L'idea umanistica della politica
Il pensiero di Erasmo rappresenta un filone di riflessione umanistica che si discosta profondamente, fino a costituirne l'antitesi culturale e politica, dalle idee di Machiavelli. C'è in lui il netto rifiuto di una teoria e di una pratica accentrate sulla ragione di stato e sugli interessi della politica di potenza. Erasmo sente intensamente la suggestione delle idee umanistiche ed in particolare di quelle dell'Umanesimo italiano ma queste rinnovate forme di cultura e di conoscenza devono essere per lui anche responsabilità a lavorare per il bene di una cristianità rigenerata che dovrebbe diventare sinonimo di umanità riconciliata. Erasmo è un intellettuale che pensa e si comporta come cittadino del mondo, cercando di umanizzare tutto attraverso l'educazione, la ragione ed il sapere e ponendo le idee della moderazione, della tranquillità, del benessere, della tolleranza, della pacificazione al posto dei valori più duri. Il suo tentativo di instaurare un dialogo positivo fra il mondo intellettuale e quello del potere ha certo conosciuto uno straordinario successo personale e la sua influenza intellettuale non ha avuto uguali nell'Europa del suo tempo. Ascoltato dall'imperatore, dal papa, dai principi (fu precettore del futuro Carlo V), ebbe contatti intensi con tutti gli ambienti umanistici e le sue opere ebbero grande diffusione. L'impegno di conciliazione e di sintesi di Erasmo, malgrado il suo successo personale, non è riuscito ad avere ragione delle opposizioni e delle contraddizioni che avrebbero caratterizzato le vicende religiose e politiche europee ma ciò non toglie che egli abbia alimentato un fermento ideale, rimasto nella vita culturale europea come simbolo di tolleranza e come visione pacifica ed umanistica della storia.

→ CONSEGNA 1
Riporta tutte le righe dei record sotto forma di elenco numerato, tralasciando le righe vuote. Lascia fuori dalla risposta le immagini.

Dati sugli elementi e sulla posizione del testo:
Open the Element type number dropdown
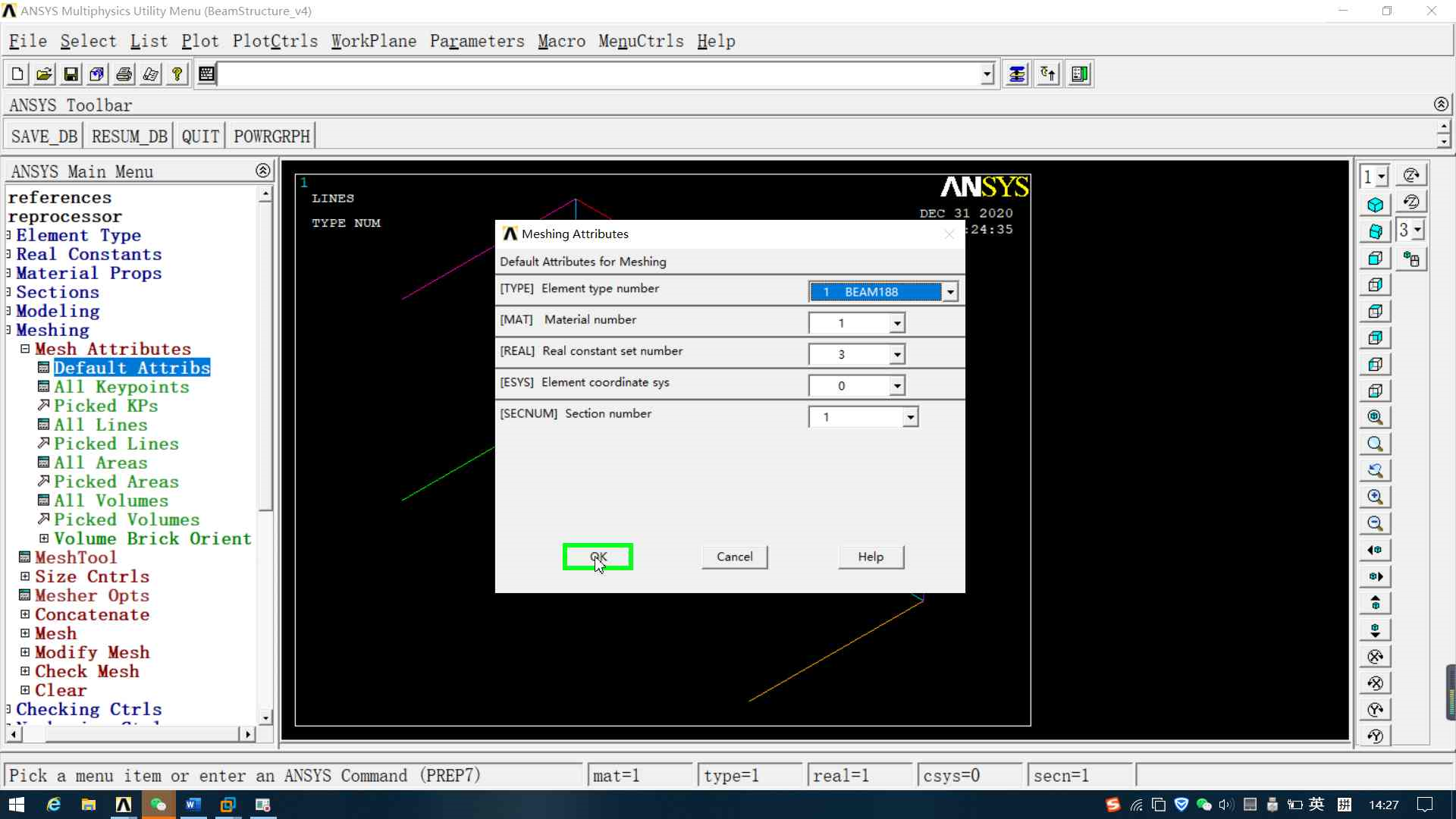The width and height of the screenshot is (1456, 819). click(949, 292)
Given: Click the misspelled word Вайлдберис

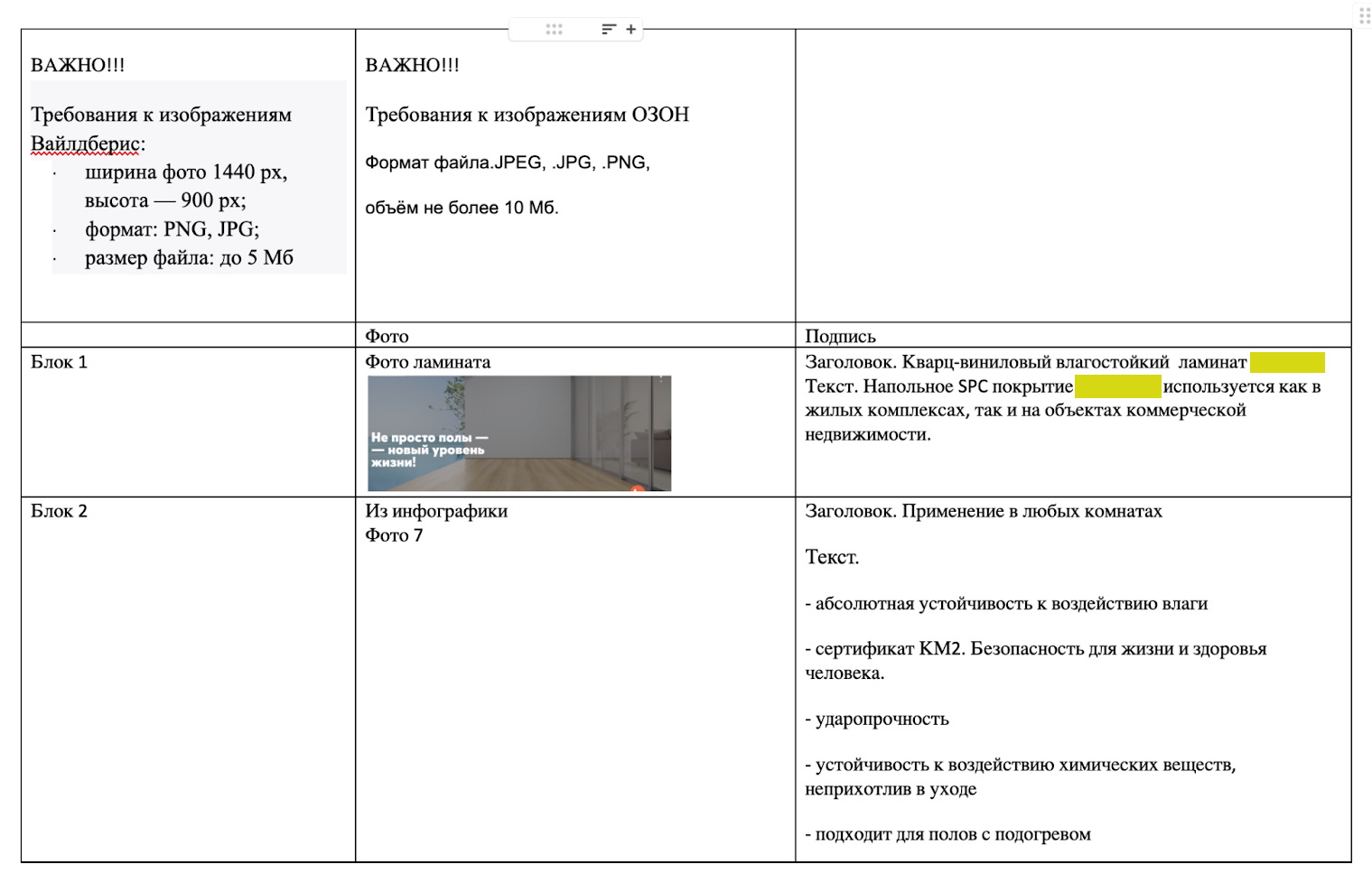Looking at the screenshot, I should (86, 144).
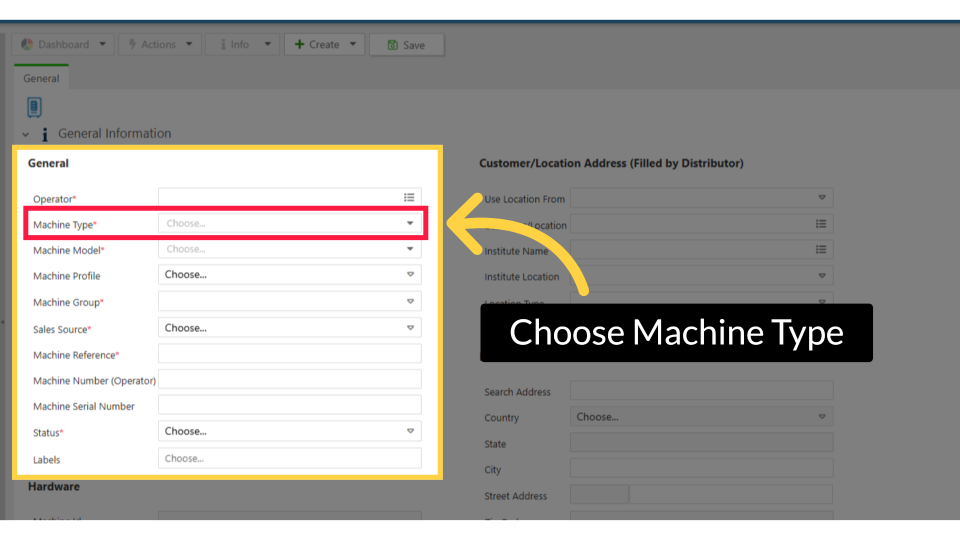
Task: Click the Institute Name list picker icon
Action: pos(821,250)
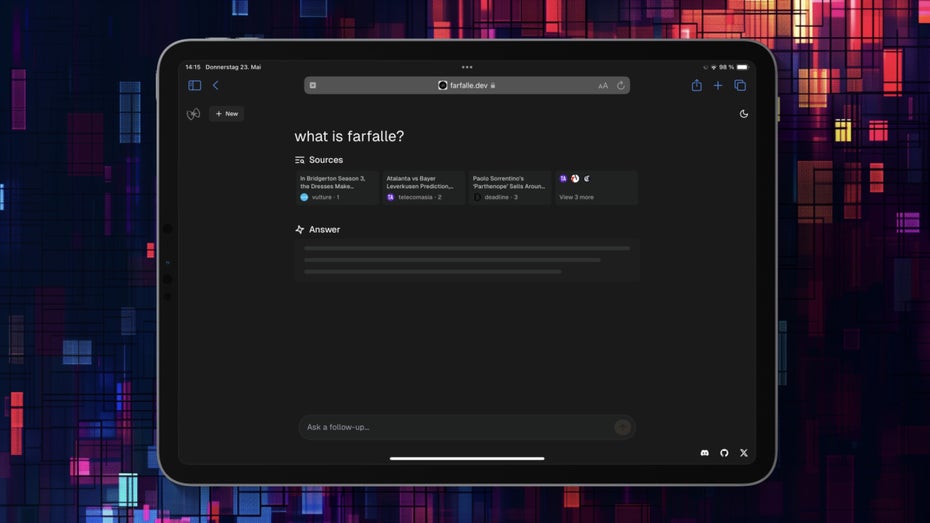Show the Safari tab overview
This screenshot has height=523, width=930.
click(x=740, y=86)
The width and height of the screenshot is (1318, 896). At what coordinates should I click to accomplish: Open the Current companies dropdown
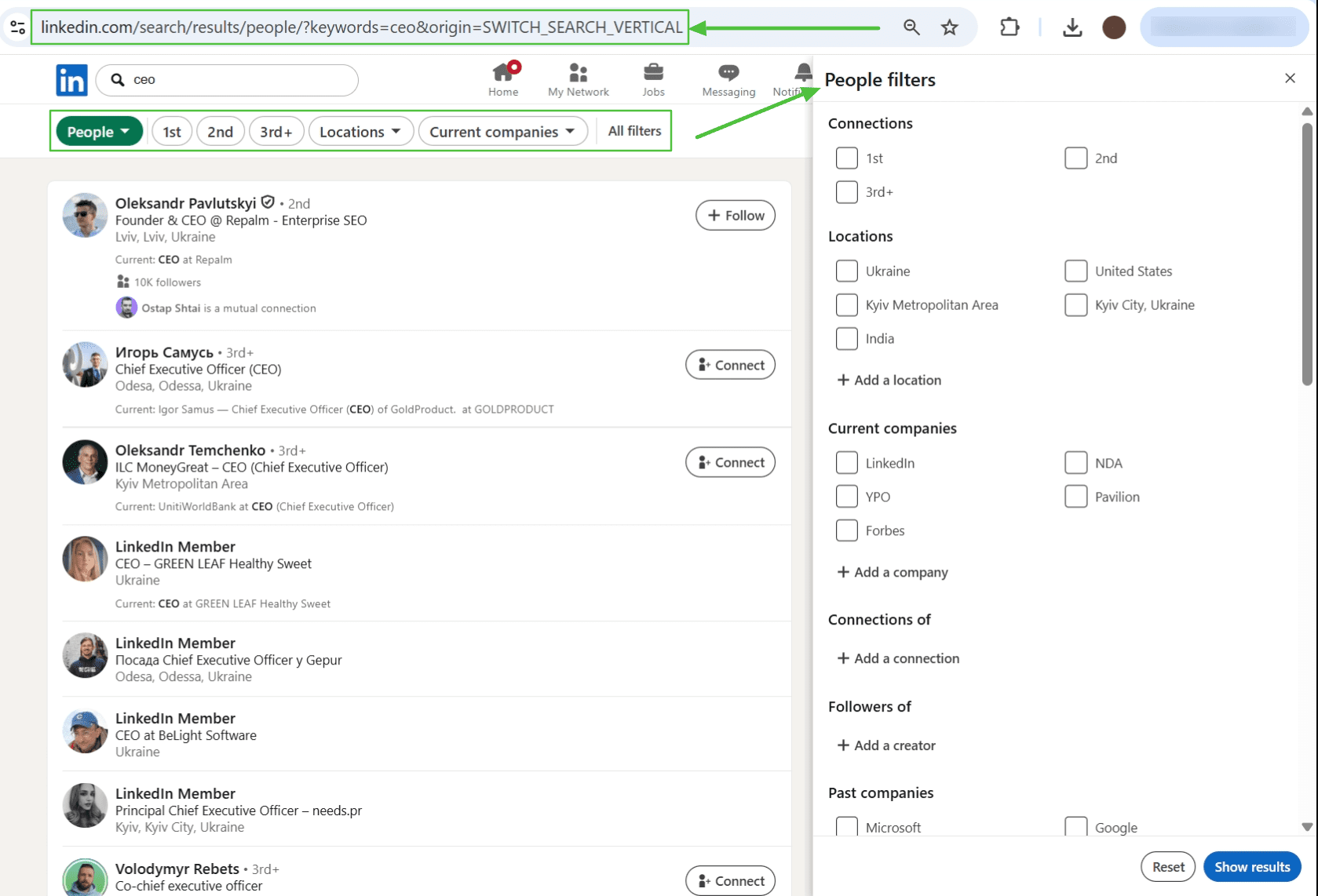pos(502,131)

→ CONSEGNA 2
Rispondi a queste domande sul brano su Erasmo:
(a) Dalle idee di quale pensatore si discosta il pensiero di Erasmo?
(b) Attraverso quali mezzi Erasmo cerca di umanizzare tutto?
(c) Di chi fu precettore Erasmo?

→ RISPOSTA SVOLTA 1
1. Open the Element type number dropdown
2. The width and height of the screenshot is (1456, 819). click(949, 292)
3. Given: Click the misspelled word Вайлдберис
4. Looking at the screenshot, I should (86, 144).
5. Task: Click the Institute Name list picker icon
6. Action: pos(821,250)
7. Show the Safari tab overview
8. This screenshot has height=523, width=930.
9. click(x=740, y=86)
10. The width and height of the screenshot is (1318, 896). At what coordinates should I click to accomplish: Open the Current companies dropdown
11. pos(502,131)

→ RISPOSTA SVOLTA 2
(a) Dalle idee di Machiavelli.
(b) Attraverso l'educazione, la ragione ed il sapere.
(c) Del futuro Carlo V.